ByAmol Pomane·Founder, Vmobify
Xiaomi GetApps (Mi App Store): ASO & Submission Guide — illustration

What is Xiaomi GetApps and how big is its reach?

GetApps is Xiaomi's own Android app store — the Mi App Store — that ships preinstalled on MIUI and HyperOS devices, giving it a built-in distribution surface on every Xiaomi, Redmi and POCO phone rather than relying on users to seek it out. For an India-focused developer, that preinstalled footprint is the entire reason GetApps is worth a look: it puts a storefront in the pocket of a vast, price-sensitive, non-metro audience that the brand already owns.

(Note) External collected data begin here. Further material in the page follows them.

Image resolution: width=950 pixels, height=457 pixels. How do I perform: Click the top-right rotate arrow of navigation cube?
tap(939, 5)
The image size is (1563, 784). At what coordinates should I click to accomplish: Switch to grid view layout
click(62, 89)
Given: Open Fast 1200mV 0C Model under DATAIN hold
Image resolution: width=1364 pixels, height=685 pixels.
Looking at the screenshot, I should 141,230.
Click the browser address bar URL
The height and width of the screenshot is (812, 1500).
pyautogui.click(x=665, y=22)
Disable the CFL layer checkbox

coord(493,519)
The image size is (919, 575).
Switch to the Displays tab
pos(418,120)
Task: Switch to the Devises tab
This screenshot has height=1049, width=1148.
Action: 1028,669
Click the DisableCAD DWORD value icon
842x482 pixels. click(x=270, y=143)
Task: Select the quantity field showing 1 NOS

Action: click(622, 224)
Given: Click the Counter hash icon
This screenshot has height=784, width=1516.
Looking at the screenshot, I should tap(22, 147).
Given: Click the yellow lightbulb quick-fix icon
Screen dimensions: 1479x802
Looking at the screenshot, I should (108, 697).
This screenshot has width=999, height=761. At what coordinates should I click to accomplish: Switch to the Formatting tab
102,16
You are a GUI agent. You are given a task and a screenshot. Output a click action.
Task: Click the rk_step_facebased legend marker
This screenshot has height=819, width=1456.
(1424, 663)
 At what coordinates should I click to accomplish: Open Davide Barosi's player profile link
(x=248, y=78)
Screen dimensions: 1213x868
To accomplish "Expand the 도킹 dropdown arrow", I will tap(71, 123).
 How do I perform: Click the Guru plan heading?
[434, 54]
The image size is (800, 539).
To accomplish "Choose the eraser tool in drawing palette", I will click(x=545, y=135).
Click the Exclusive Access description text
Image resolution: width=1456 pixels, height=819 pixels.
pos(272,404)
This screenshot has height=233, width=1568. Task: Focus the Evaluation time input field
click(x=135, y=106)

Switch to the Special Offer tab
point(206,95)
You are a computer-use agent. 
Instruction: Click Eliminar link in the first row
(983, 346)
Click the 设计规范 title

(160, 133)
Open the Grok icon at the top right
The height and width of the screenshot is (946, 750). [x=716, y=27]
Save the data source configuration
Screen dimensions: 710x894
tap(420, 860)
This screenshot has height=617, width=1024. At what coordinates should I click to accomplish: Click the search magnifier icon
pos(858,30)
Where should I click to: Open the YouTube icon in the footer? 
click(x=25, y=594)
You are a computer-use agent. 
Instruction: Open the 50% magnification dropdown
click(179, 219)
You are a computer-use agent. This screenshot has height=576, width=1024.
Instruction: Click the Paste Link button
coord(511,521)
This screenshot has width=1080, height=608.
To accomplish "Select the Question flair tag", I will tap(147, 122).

The reach figure most often quoted is 200 million-plus monthly active users across 59 regions, with the store reportedly strongest in India, Indonesia, Russia and the CIS markets. We would treat that number as directional rather than precise — it is a secondary figure attributed to Xiaomi's own developer materials (you can read the platform's own overview at Mi Developer's About GetApps), and Xiaomi does not publish an audited, current MAU breakdown the way some larger platforms do. The honest read: the audience is large and concentrated in exactly the emerging markets where Xiaomi hardware sells, and that is what makes it relevant.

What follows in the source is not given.